Attraverso la strategia la Commissione europea mira a rendere l’ecosistema tessile circolare più fiorente, resiliente e innovativo, guidato da principi di riutilizzo e riparazione economicamente vantaggiosi. “Il fast fashion è fuori moda e le aziende si devono assumere la responsabilità del fine vita (EPR) dei loro prodotti, spingendo per il riciclo da fibra a fibra, evitando l’incenerimento e il conferimento in discarica dei tessuti”, si legge tra gli obbiettivi. Ciò che il settore necessita però sono target e dettagli specifici che regolino una tra le filiere più impattanti.
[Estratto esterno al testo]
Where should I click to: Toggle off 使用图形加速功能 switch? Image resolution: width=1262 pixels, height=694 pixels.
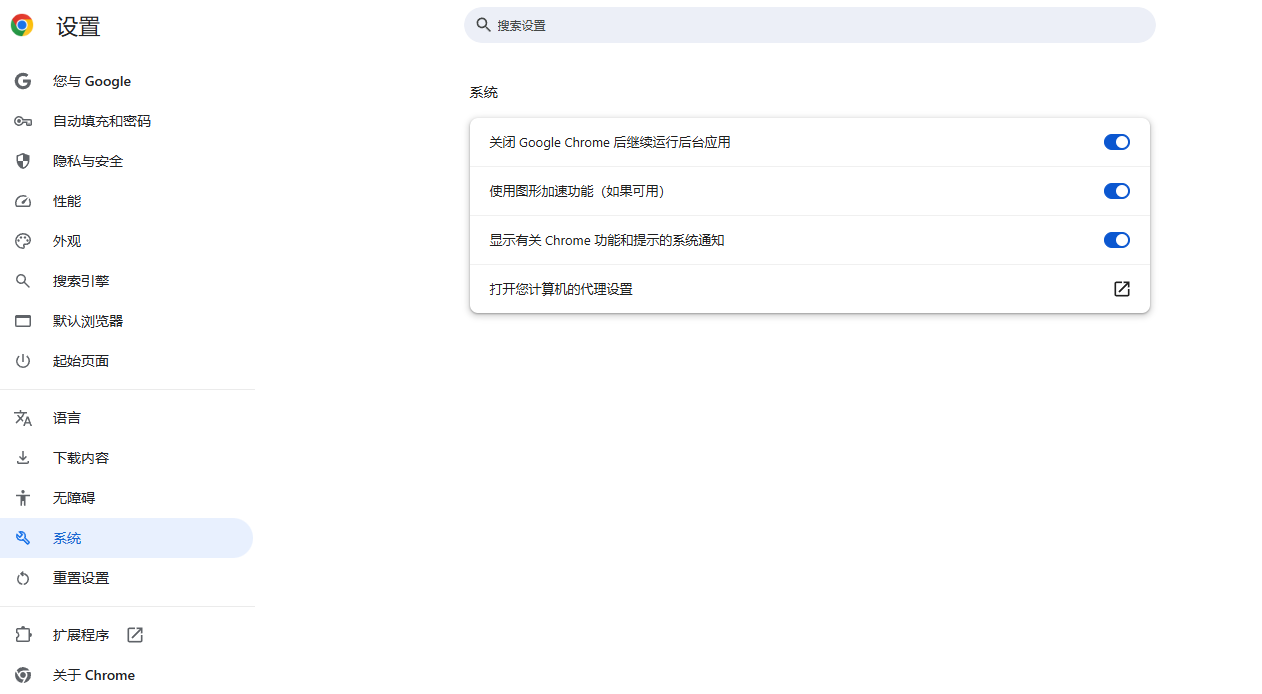tap(1116, 191)
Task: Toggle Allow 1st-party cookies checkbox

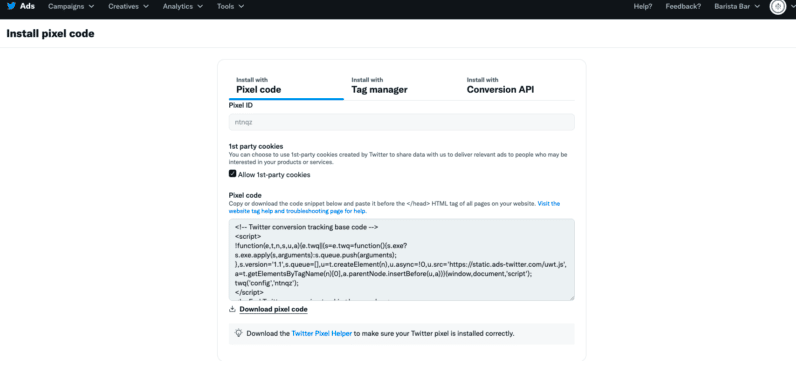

In Europa, ogni anno vengono scartate 5,8 milioni di tonnellate di tessuti, circa 11 kg per persona. La produzione è quasi raddoppiata tra il 2000 e il 2015 e il consumo di vestiti e calzature dovrebbero aumentare del 63% entro il 2030, da 62 milioni di tonnellate attuali a 102 milioni tonnellate nel 2030. Questi impatti negativi si sono radicati nel settore a causa di un modello lineare caratterizzato da scarsi tassi di riutilizzo, riparazione e riciclo da fibra a fibra. Il settore fashion tessile non mette la durabilità e riciclabilità del prodotto priorità nella fase di progettazione e la produzione di abbigliamento.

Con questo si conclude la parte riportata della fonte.